MATERIAL FOR THIS EXERCISE
────────────────────────────────────────
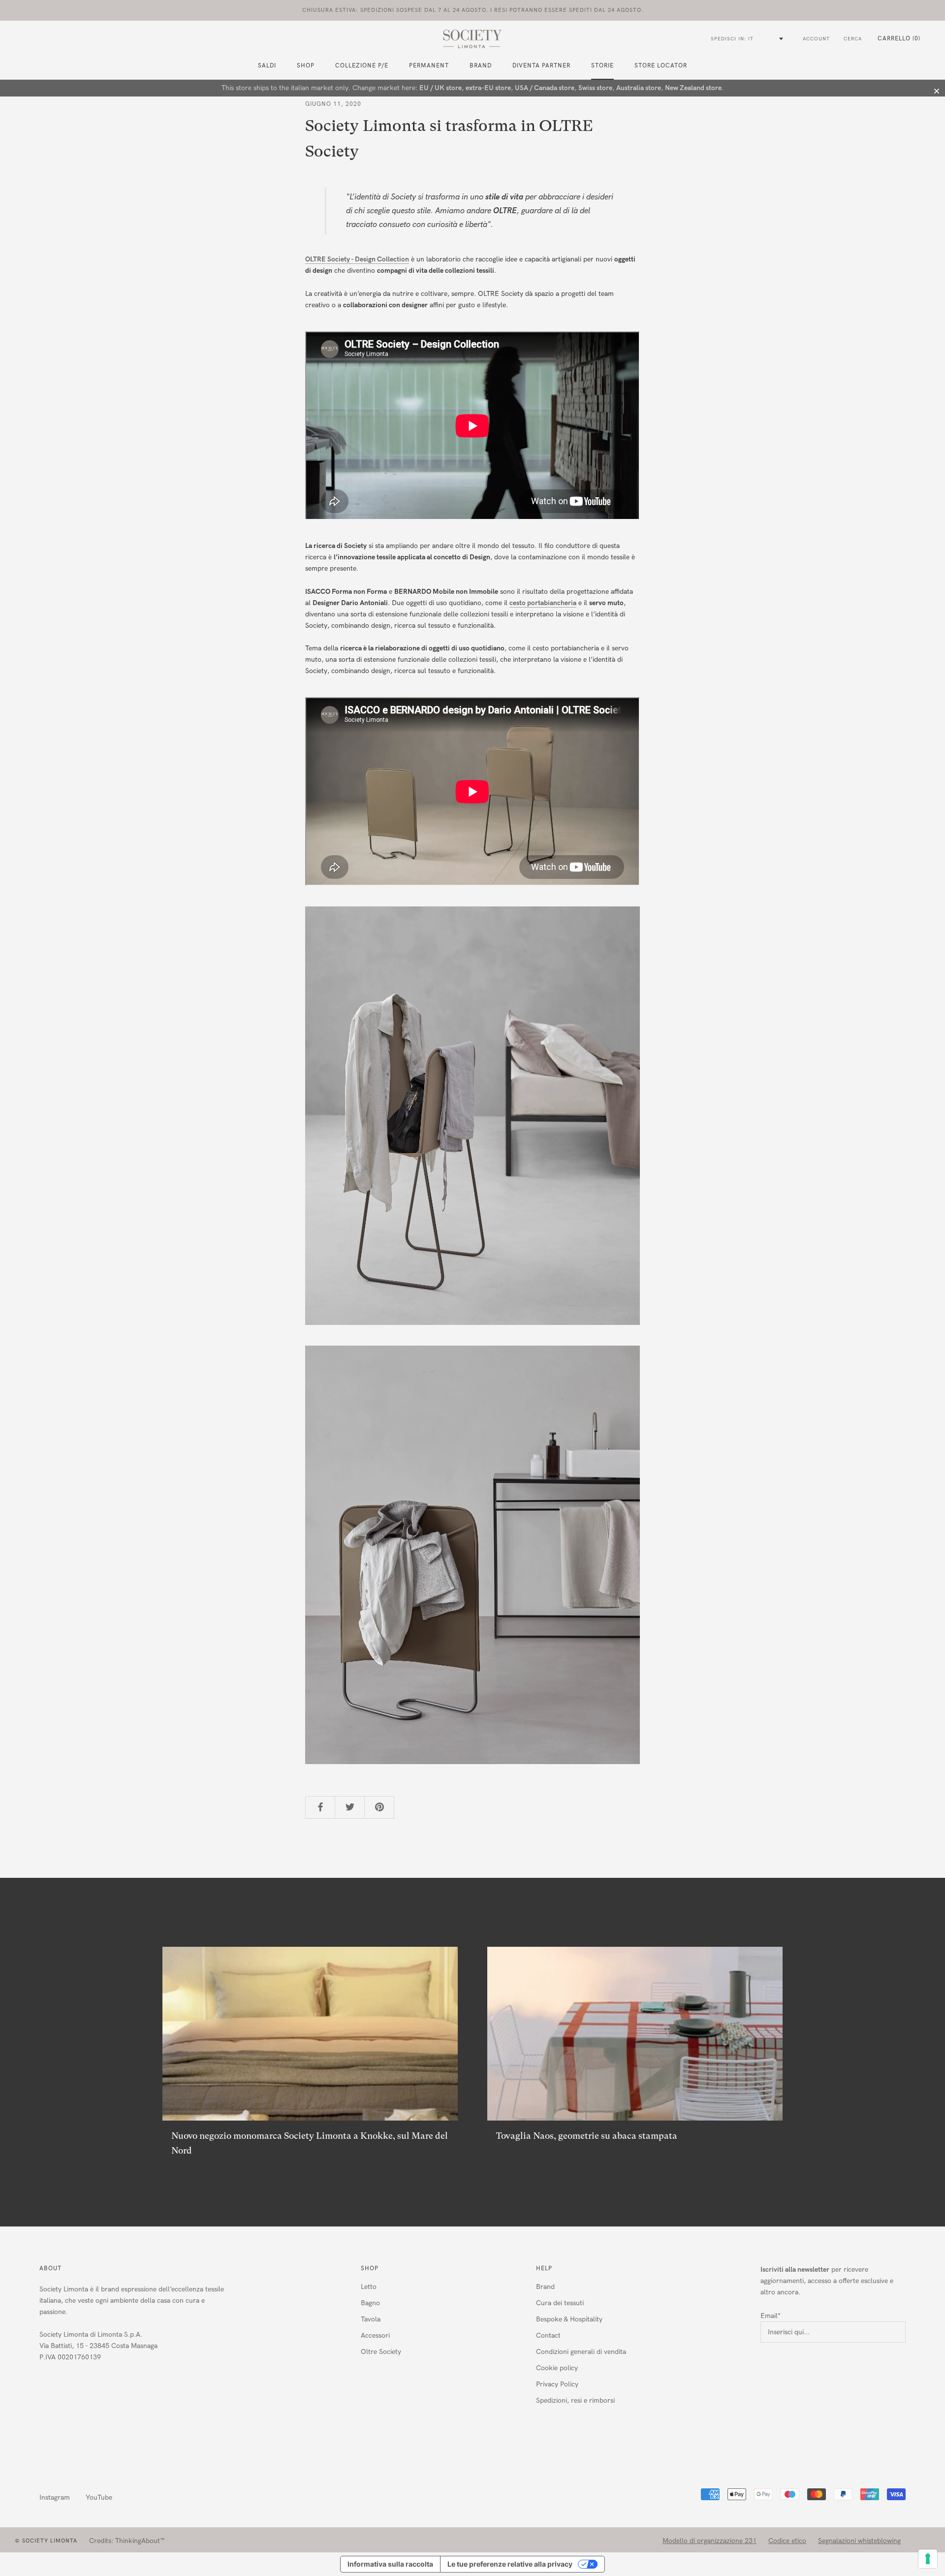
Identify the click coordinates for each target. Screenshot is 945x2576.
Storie (602, 65)
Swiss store (595, 88)
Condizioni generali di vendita (581, 2352)
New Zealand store (693, 88)
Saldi (267, 65)
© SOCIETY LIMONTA (46, 2541)
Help (544, 2268)
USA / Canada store (544, 88)
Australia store (638, 88)
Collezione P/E (361, 65)
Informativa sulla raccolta (390, 2564)
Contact (548, 2335)
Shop (369, 2268)
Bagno (370, 2303)
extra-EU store (488, 88)
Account (816, 39)
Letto (369, 2287)
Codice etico (787, 2541)
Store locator (660, 65)
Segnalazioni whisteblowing (859, 2541)
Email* (770, 2316)
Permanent (429, 65)
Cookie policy (557, 2368)
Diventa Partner (541, 65)
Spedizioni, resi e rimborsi (575, 2400)
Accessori (375, 2335)
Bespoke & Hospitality (569, 2319)
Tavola (370, 2319)
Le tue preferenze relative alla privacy (509, 2564)
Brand (481, 65)
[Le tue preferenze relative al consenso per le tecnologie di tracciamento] (927, 2558)
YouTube (99, 2497)
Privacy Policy (557, 2384)
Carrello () (899, 38)
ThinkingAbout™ (140, 2541)
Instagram (54, 2497)
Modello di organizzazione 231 (709, 2541)
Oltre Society (381, 2352)
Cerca (853, 39)
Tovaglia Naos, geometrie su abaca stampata (586, 2135)
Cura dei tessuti (560, 2303)
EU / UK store (440, 88)
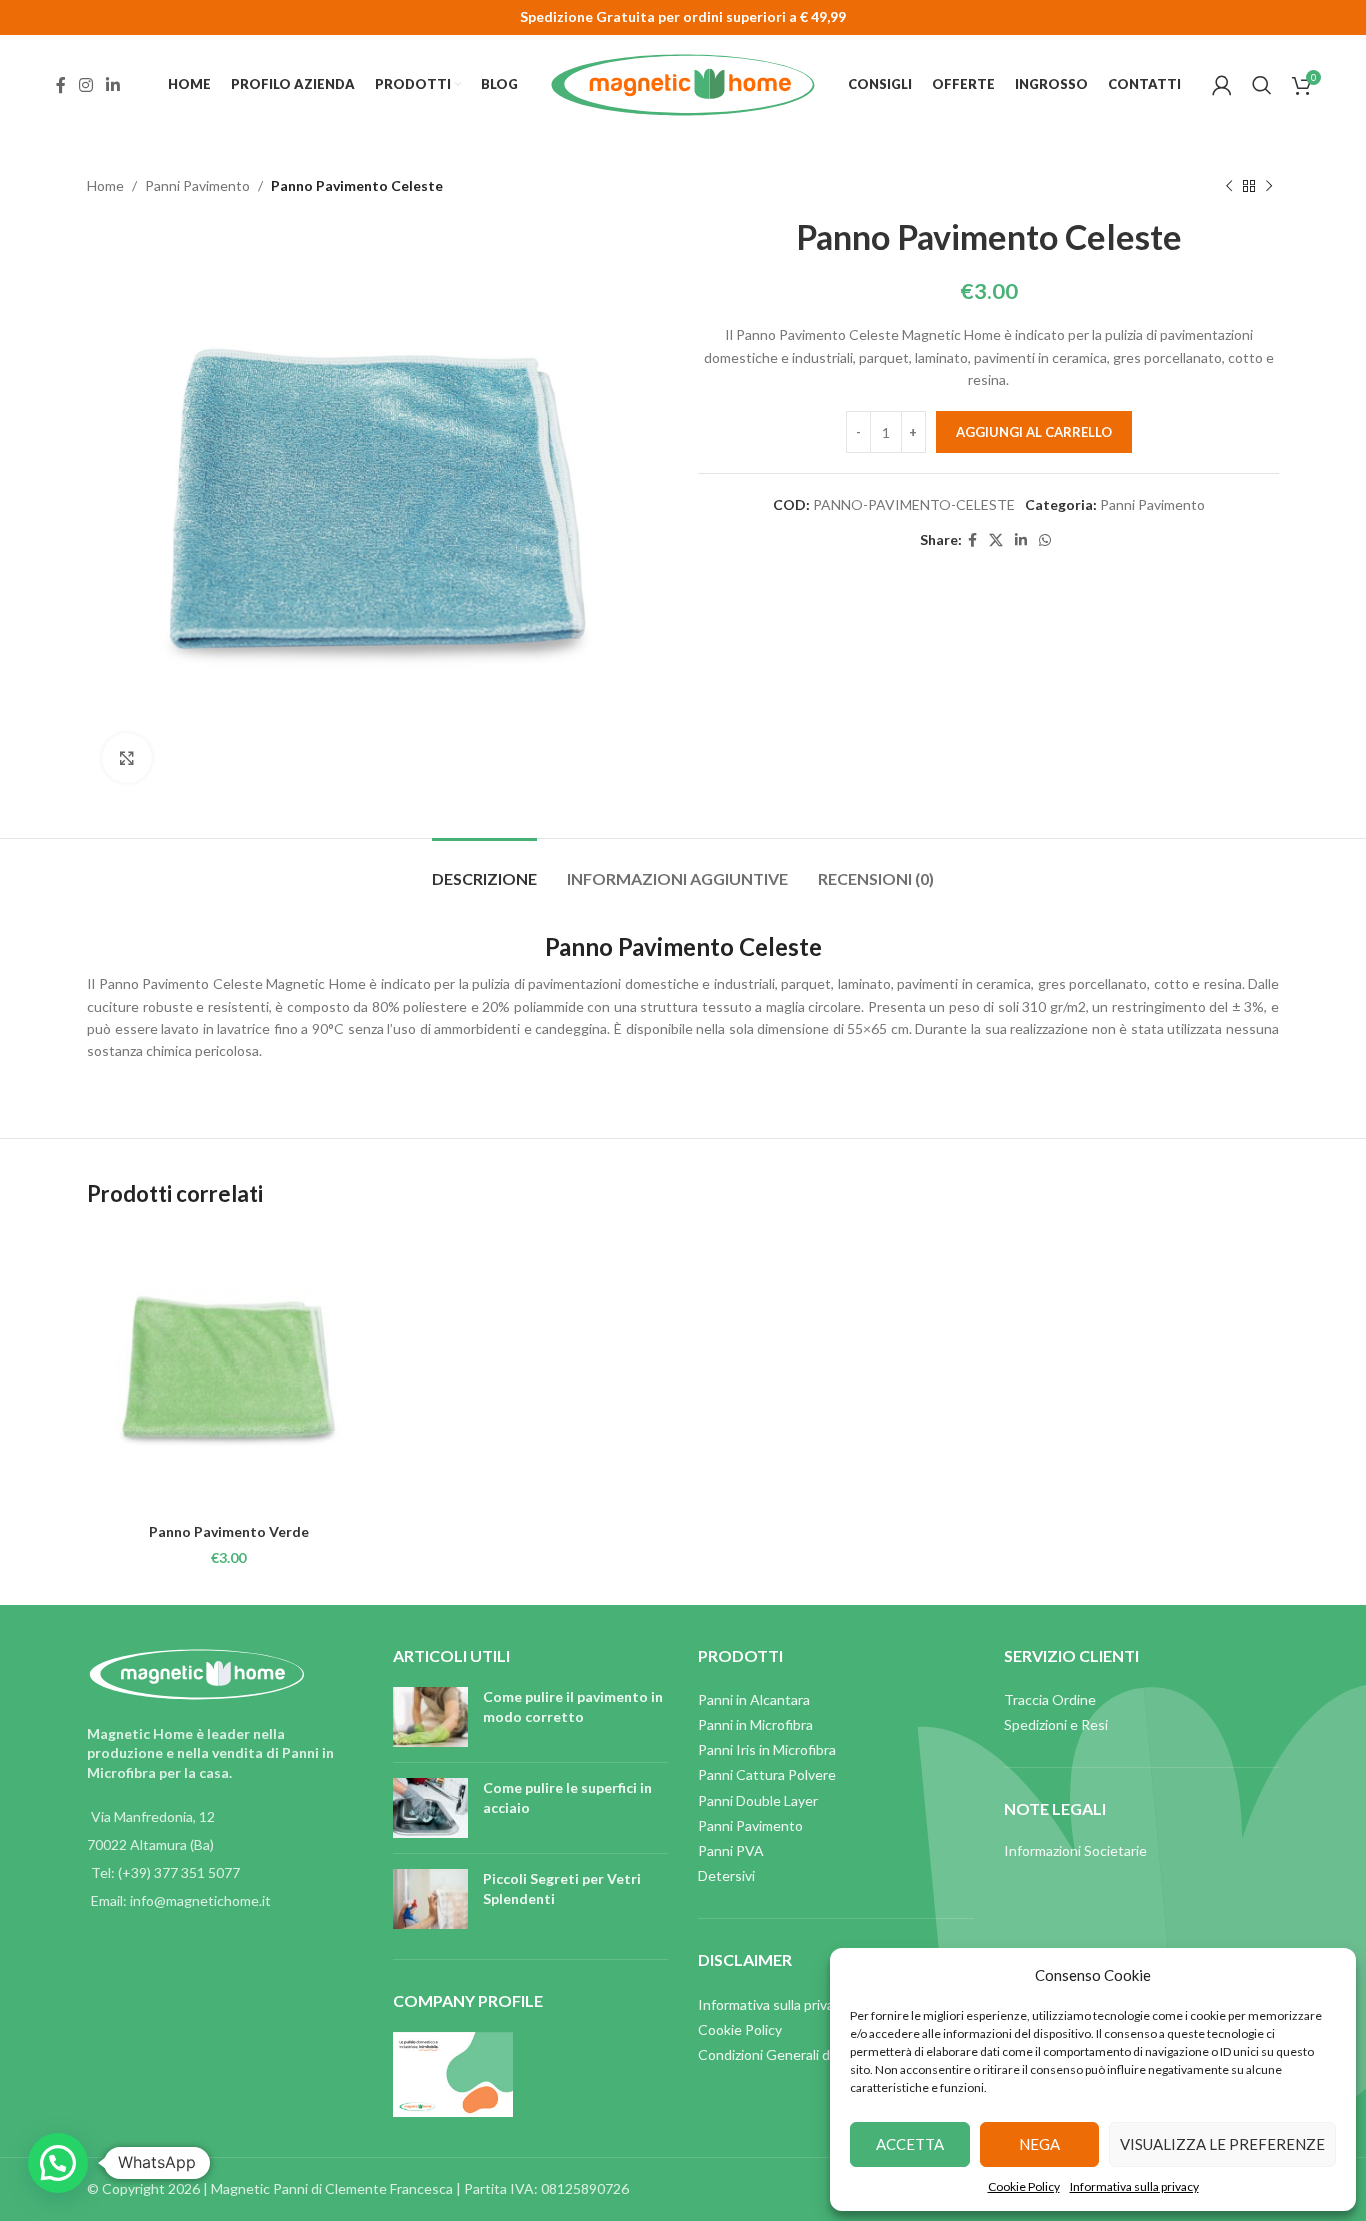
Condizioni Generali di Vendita (791, 2054)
────────────────────────────────────────
WORK INSTRUCTION
Starting with the first line of the data above and ending with the line containing "Shop (369, 2268)", please restate every line exactly, leaving images out.

RESPONSE
Identify the click coordinates for each target. Screenshot is 945x2576.
Storie (602, 65)
Swiss store (595, 88)
Condizioni generali di vendita (581, 2352)
New Zealand store (693, 88)
Saldi (267, 65)
© SOCIETY LIMONTA (46, 2541)
Help (544, 2268)
USA / Canada store (544, 88)
Australia store (638, 88)
Collezione P/E (361, 65)
Informativa sulla raccolta (390, 2564)
Contact (548, 2335)
Shop (369, 2268)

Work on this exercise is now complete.